Она выдернула музыкальный инструмент, который едва не стал орудием убийства, отерла его о плечо хорвата и проворно спрятала за пояс юбки. Женщины быстро забросали землей всех троих и выбрались по скользким и мокрым от льющего осеннего дождя склонам оврага наверх. Недовольная, промокшая и начинающая подмерзать немка-надсмотрщица выругалась и ударила по спине каждую из трех женщин своей длинной тонкой палкой, похожей на хлыст для управления лошадью.
Под продолжавшим оплакивать погибших и всех страждущих людей ливнем скорбная процессия, лишившаяся веселой и доброй Люськи-хохотушки, возвращалась в лагерь. Об убитых усташах никто не сожалел. Ни немецкое начальство, ни собратья, отличавшиеся ревностью в службе и недружелюбием в личном общении, ни тем более заключенные, избавившиеся от двух лишних садистов и палачей. Но отсутствие горечи и сожаления – вовсе не повод, чтобы не устроить допрос с пристрастием и расправу над самыми беззащитными. После доклада сопровождавшей «погребальную команду» немки-«анвайзерки» [93] лагерфюрер решил учинить расспрос и наказать всех женщин этой группы. Выслушав обстоятельный рассказ своей подчиненной, он распорядился отправить всех, кто присутствовал при схватке Людки с усташами, в карцер.
93
Анвайзерка – от нем. Die Anweiserin – распорядитель, контролер, билетер. Так называли заключенные немецких лагерей надсмотрщиков разного уровня.

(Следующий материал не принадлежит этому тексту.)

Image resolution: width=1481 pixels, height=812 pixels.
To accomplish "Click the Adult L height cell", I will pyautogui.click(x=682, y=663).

– Значит, так, за халатность, проявленную во время конфликта заключенной с лагерными работниками, повлекшего за собой гибель сотрудников и самой зачинщицы, всех двадцать заключенных, проявивших трусость и несознательность, отправить на десять дней в карцер. Исполнять! – резко распорядился начальник.
– Господин лагерфюрер, простите, но их всего девятнадцать осталось. И еще один важный вопрос: а что делать с младшей надзирательницей? – подала голос анвайзерка.
– Хм. Девятнадцать? Тогда приказываю разжаловать младшую надзирательницу за то, что не обеспечила порядок и не защитила своих сослуживцев…
– Простите, герр гауптштурмфюрер, она же в это время руководила выносом тел умерших из лагеря. Это я присутствовала и стреляла в бунтарку, – нерешительно возразила немка.
– Вы? Ну не вас же, фрау, отправлять в карцер?! Там как раз одно свободное местечко. Ха-ха! – злобно усмехнулся эсэсовец.
– Меня… простите… я… – отшатнулась в испуге надзирательница с внезапно побледневшим лицом.
– Шучу-шучу, фрау! Вам я объявляю… благодарность. Отличная работа. Исполнили приказ и на месте казнили преступницу. Все верно. Все правильно. По уставу и в соответствии с приказом, – продолжал с усмешкой начальник лагеря, закуривая сигару.